Abortion? They don’t want to talk about it. Matters of faith or conscience? They’re simply not interested. Questions of moral concern? They won’t touch it with a ten-foot pole. They run shrieking into the night rather than confront such issues, and the reason is simple: When it comes to these issues, important to a vast swath of the GOP electorate, they only pay lip-service but never deliver. These are the people who know they cannot nominate a pro-abortion candidate, so they trot out candidates who will claim they are personally pro-life, while their voting or governing history indicates something different. I will never forget how at the end of their respective presidencies, the two former Bush first ladies each in their turn came out to speak their minds on abortion, parting company from their respective husbands.
This is significant, because what it should demonstrate to you is how these RINOs are culturally distinct from the conservatives whose votes they know they need. This is particularly true with respect to Christian conservatives who live out their professed faith as best they can. The GOP establishment considers them rubes and bumpkins, and pawns in their struggle to maintain power. This is the deadly secret of the GOP establishment, and it’s the basis of their secret fear: They hope you will not notice that theirs is a philosophy that avoids the discussion of cultural conservatism because they see it as divisive. They’re right: These issues are divisive, but what they divide is the establishment from the greater body politic that is conservatism.
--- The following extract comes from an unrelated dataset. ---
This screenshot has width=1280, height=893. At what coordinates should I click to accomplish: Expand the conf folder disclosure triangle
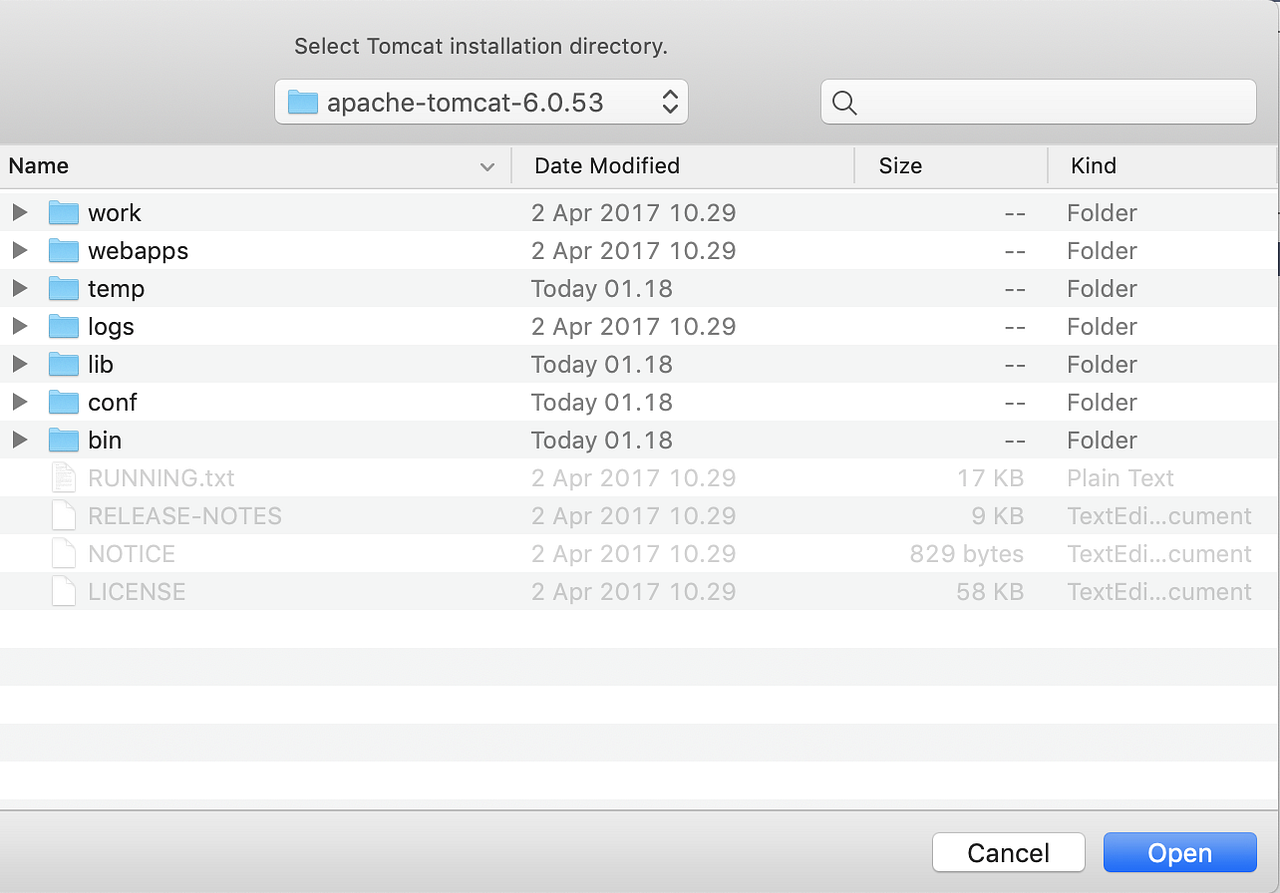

This is the meaning of their view of a “big tent.” They think the big tent should take anybody, and accommodate its rules, traditions, and values to any who wish to join in, but the problem with that is the mush that is made of those things by this procedure. More, as cultural conservatives begin to realize that their views are no longer respected, they begin to slip away out under the tent flaps, unwilling to be associated with the amoral circus to which they are then witnesses. As Rush Limbaugh said today, to the establishment Republicans, a guy like Santorum, a devout Catholic, is some kind of “three-eyed monster.” This is undeniably true, and it’s why you shouldn’t be surprised, if you’re a conservative Christian, that they view you in much the same way.
To them, your faith and your adherence to it are evidence that you’re faulty, and that you should be ignored, but they’ll pander to you just enough that you’ll vote for them if it comes to it. This is what they’re hoping is true with Mitt Romney, and that in the end, they can scare you away from real conservatives. To them, religious convictions should be abandoned at the exits of your church. They want Christian votes, but that’s as close to them as they’re willing to stand. Their push for Romney is more evidence of this bias, because Romney’s record on cultural issues has been flaky at best. If Romney fails to close the deal in Michigan, they may look to somebody altogether new, who has a somewhat more “acceptable” view to Christian conservatives. If so, it’s likely to be another Bush family friend, if not Jeb Bush himself, as they hope to freeze out cultural conservatives. Their approach is basically in opposition to mainstream conservatism, the goal of which is and ought to be to get the most conservative nominee possible who can win. The GOP establishment wishes to get the least conservative nominee they can make to pass muster with Christian and cultural conservatives in the GOP, because they wrongly surmise that this is the path to electoral victory in the general election. They’re wrong.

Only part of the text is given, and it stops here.